HIPAA

The Health Insurance Portability and Accountability Act (HIPAA) of 1996 was enacted by Congress to improve health care in the United States by mandating standards-based security controls for the creation, storage, or transmission of electronic patient health information.

The Health Information Technology for Economic and Clinical Health Act (HITECH) was part of the American Recovery and Reinvestment Act of 2009 that was enacted by Congress and calls for the meaningful use of electronic healthcare records (EHR) and the protection and privacy of these records by increasing the original scope set out by HIPAA.  This act increases the potential legal liability and penalties of both the organization and business associates due to willful neglect.

With any HIPAA compliance program, the first mandatory thing that needs to be done is the Risk Assessment. The risk assessment goes over every aspect of the HIPAA Security/Privacy Rule and addresses each implementation specifications.

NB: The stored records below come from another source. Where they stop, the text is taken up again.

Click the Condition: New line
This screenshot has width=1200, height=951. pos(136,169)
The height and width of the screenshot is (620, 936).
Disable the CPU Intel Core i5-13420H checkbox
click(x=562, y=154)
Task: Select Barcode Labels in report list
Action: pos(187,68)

Our goal is not only to ensure the organization is appropriately securing PHI but also to ensure the “i’s” are dotted and “t’s” are crossed in terms of a Federal spot audit

We use our team’s in-depth knowledge of the regulation, frameworks, and methodologies to help you comply with existing guidelines and identify where any security gaps may exist. Our consultants have extensive experience in evaluating organizational processes to help ensure they are compliant with sufficient controls in place. We deliver data security and privacy solutions to a variety of organizations. Some of our healthcare compliance consulting services include:

  • Readiness review: We help you determine how ready your organization is to comply with existing regulations, including reviewing documentation, interviewing selected managers and making general observations
  • Compliance assessment: We initiate an evaluation that includes an in-depth review and analysis of policies, procedures and documentation, interviews with staff, and testing existing processes and controls
  • Risk assessment: We perform an accurate, thorough assessment of compliance with HIPAA/HITECH regulations by comparing potential risks and vulnerabilities to the confidentiality, integrity, and availability of protected health information
  • Policies and procedures update: We assist you in adding to or upgrading your HIPAA/HITECH policies and procedures based on findings from our readiness review or compliance assessment. Our experienced consultants can also assist in developing and implementing these policies and procedures
  • Self-assessment training: We utilize industry best practices to train your personnel on how to conduct a HIPAA/HITECH compliance self-assessment. Training can be customized to attendees’ experience levels.